Under new rules, there will be a duty on water companies to reduce the impact of sewage discharges from storm overflows. Organisations will be required by law to show a reduction in sewage overspills over the next five years.
Last week, despite 22 Tory MPs rebelling against the government, the Commons rejected an amendment to the environment bill that would have placed a legal duty now after companies not to pump sewage into rivers, sparking a backlash from constituents.
Sewage can be pumped out of the sewerage system and into rivers through combined sewer overflows – otherwise known as a storm overflow or release valve. The overflows are designed to release excess water following heavy rain or a storm to stop sewage backing up into homes.

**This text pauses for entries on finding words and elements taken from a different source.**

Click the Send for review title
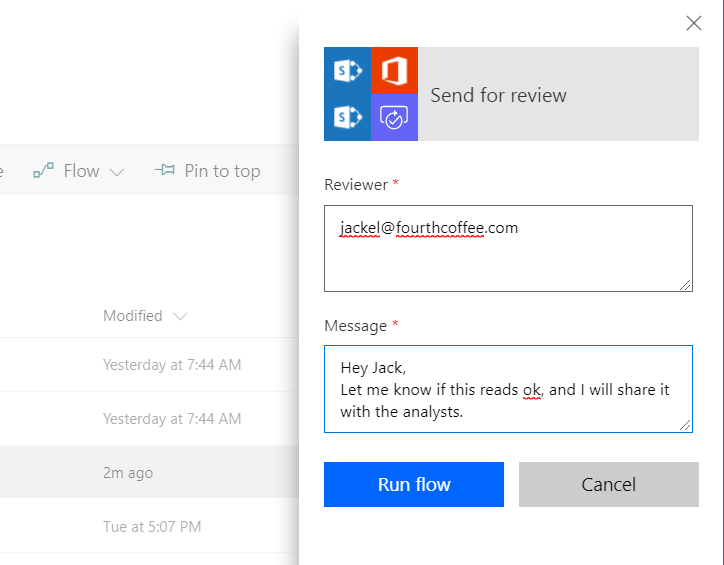 [x=498, y=96]
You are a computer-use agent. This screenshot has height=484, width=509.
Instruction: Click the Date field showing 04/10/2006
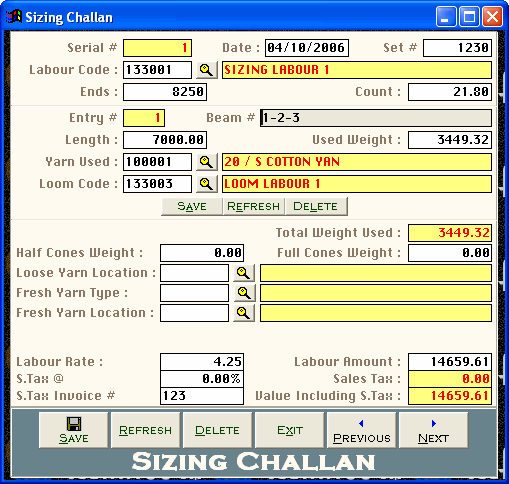tap(307, 48)
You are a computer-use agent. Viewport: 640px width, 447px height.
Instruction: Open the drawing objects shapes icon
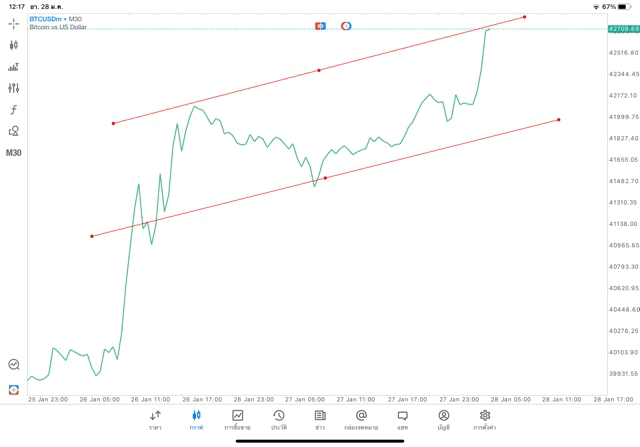14,131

To stop this happening, water companies are allowed to release the rainwater and a smaller amount of untreated sewage, into the country’s waterways.

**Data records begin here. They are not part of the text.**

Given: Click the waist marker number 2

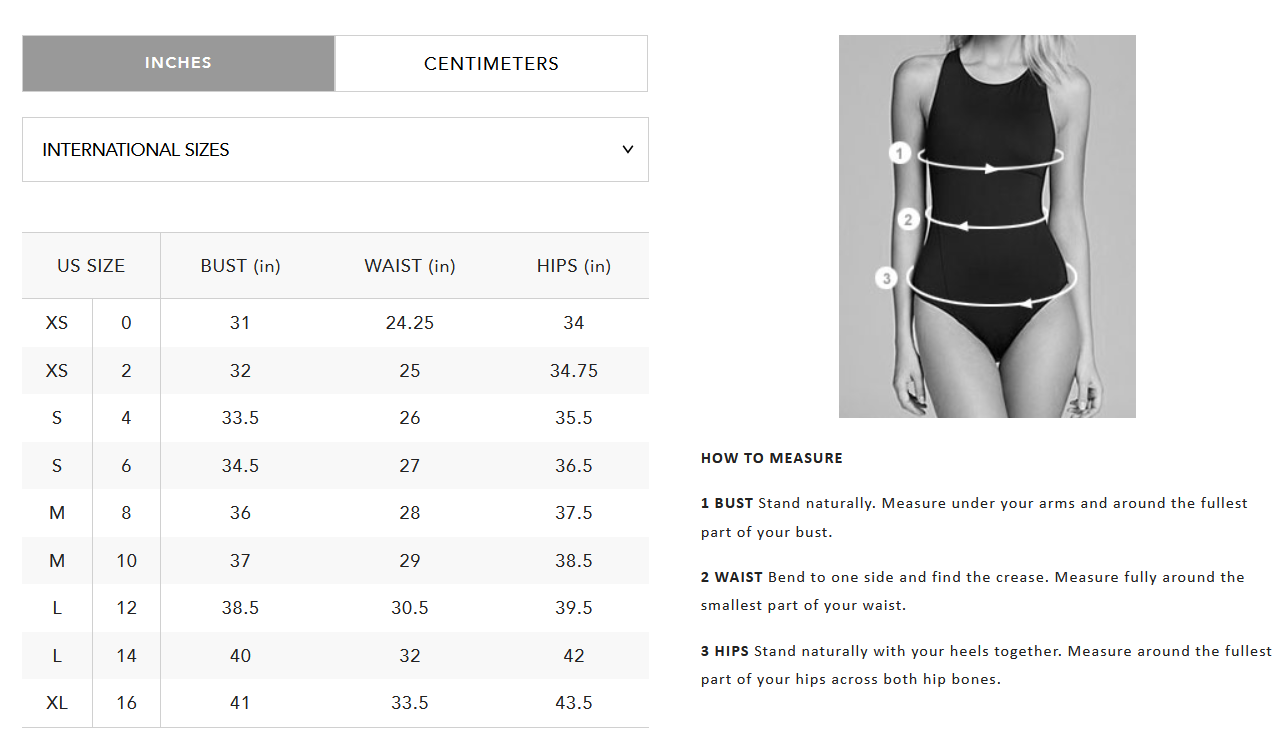Looking at the screenshot, I should pos(908,219).
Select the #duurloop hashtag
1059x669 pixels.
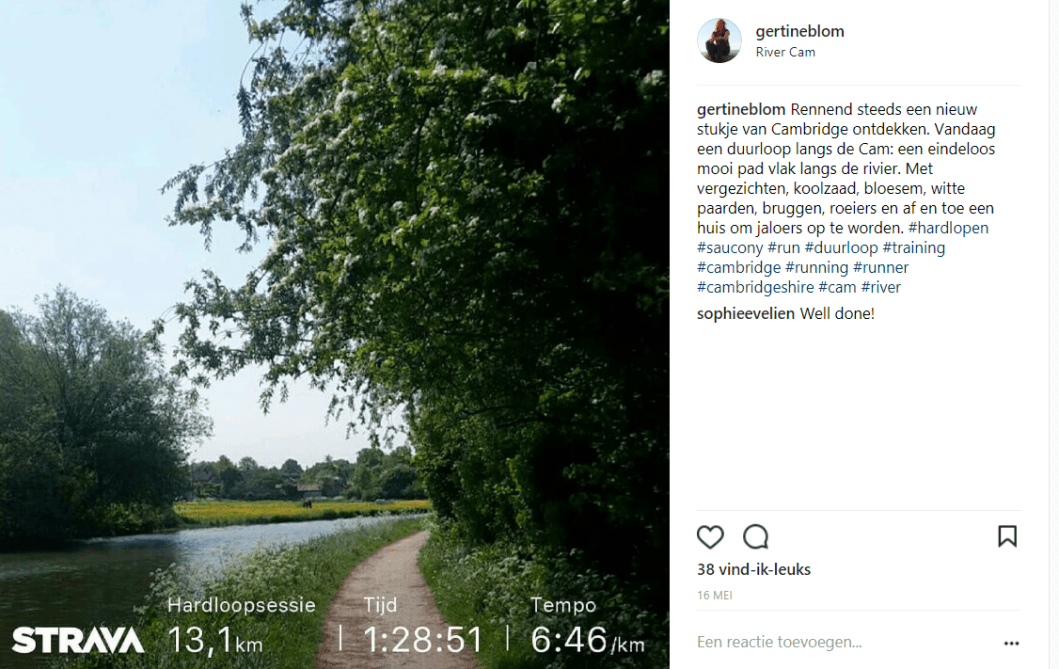[x=841, y=248]
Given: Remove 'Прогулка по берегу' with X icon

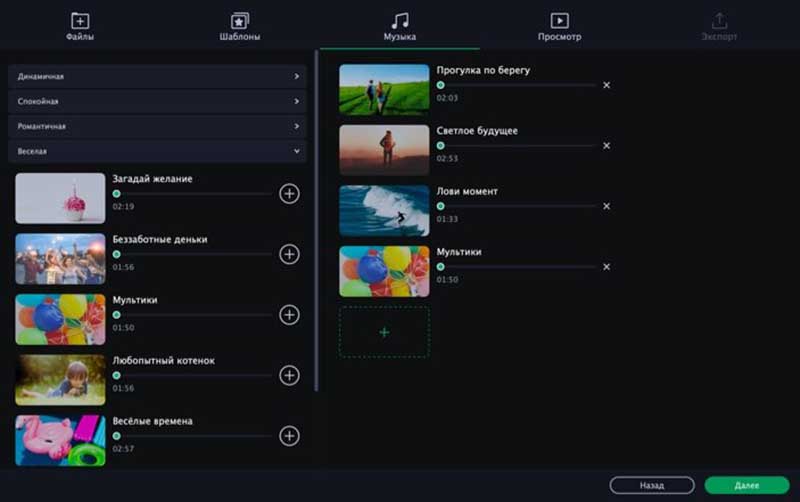Looking at the screenshot, I should (606, 85).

The Environment Agency has reported that, in the last year, raw sewage was discharged into coastal waters and rivers in England more than 400,000 times, which Defra has branded “unacceptable”.
And it emerged last year that payouts in dividends to shareholders of water companies between 1991 and 2019 amounted to £57 billion – nearly half the amount spent on maintaining and improving the country’s pipes and treatment plants in the same period.

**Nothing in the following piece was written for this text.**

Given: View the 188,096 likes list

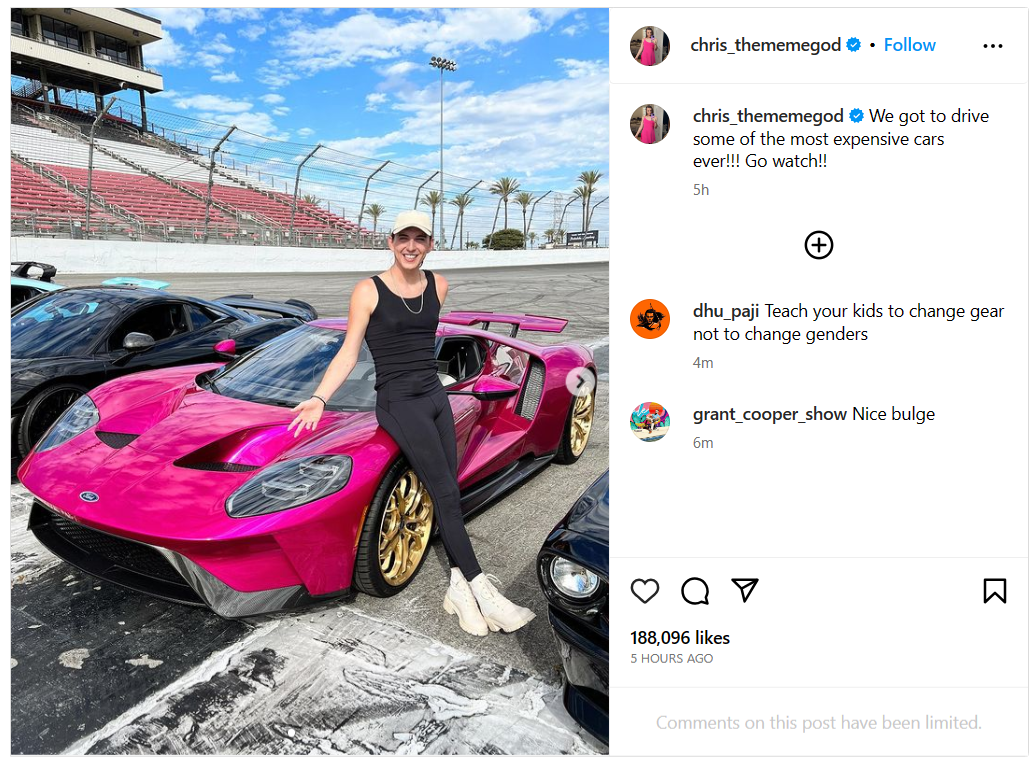Looking at the screenshot, I should [x=680, y=638].
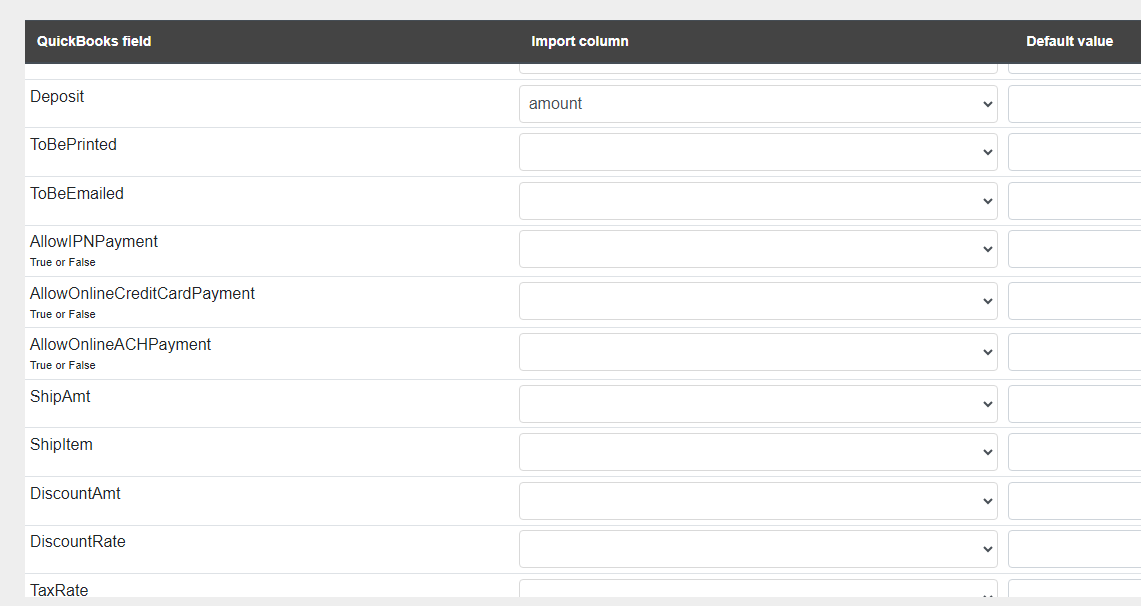Expand the DiscountRate import column dropdown
Screen dimensions: 1141x606
pyautogui.click(x=758, y=549)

Directors’ pay has also soared, The Guardian reported. The earnings of the nine water companies’ highest-paid directors rose by 8.8 per cent in 2019, to a total of 12.9 million. The highest paid CEO was at Severn Trent, taking home a salary package of £2.4 million.
By contrast, Scottish Water – which is publicly owned – has invested nearly 35 per cent more per household in infrastructure since 2002 than the privatised English firms, charging 14 per cent less and not paying out dividends.
Dieter Helm, a professor of economic policy at Oxford University, told the newspaper that water companies could not be blamed for exploiting the system.
“The water companies behaved exactly how we believe a commercial company does behave. The question is, do we expect capitalists to behave like capitalists? What we have seen is a complete regulatory failure to control the companies,” he said.
The government’s climbdown came in the face of a further defeat in the House of Lords, amid a legislative tussle over the Bill, as the UK prepares to host the Cop26 global climate summit in Glasgow from October 31.
Peers had been poised to again back the measure proposed by independent crossbencher the Duke of Wellington and so send it back to the elected house for MPs to think again as part of parliamentary ping-pong, where a piece of legislation moves between the two Houses until agreement can be reached.
Speaking in the Lords on Tuesday, environment minister Lord Goldsmith of Richmond Park said there was “rightly concern” at Westminster and among the public over the “unacceptable frequency with which sewage is discharged from storm overflows into our rivers, lakes and our seas”.
Pointing to a series of steps being taken to tackle the problem, he said claims the government and its MPs supported the dumping of sewage into waterways was “factually incorrect”.
But having listened to concerns, he added: “I am absolutely delighted to confirm that the government will bring forward an amendment in lieu in the Commons at the next stage.
“It will place a direct legal duty on water companies to progressively reduce the adverse impact of storm overflows.”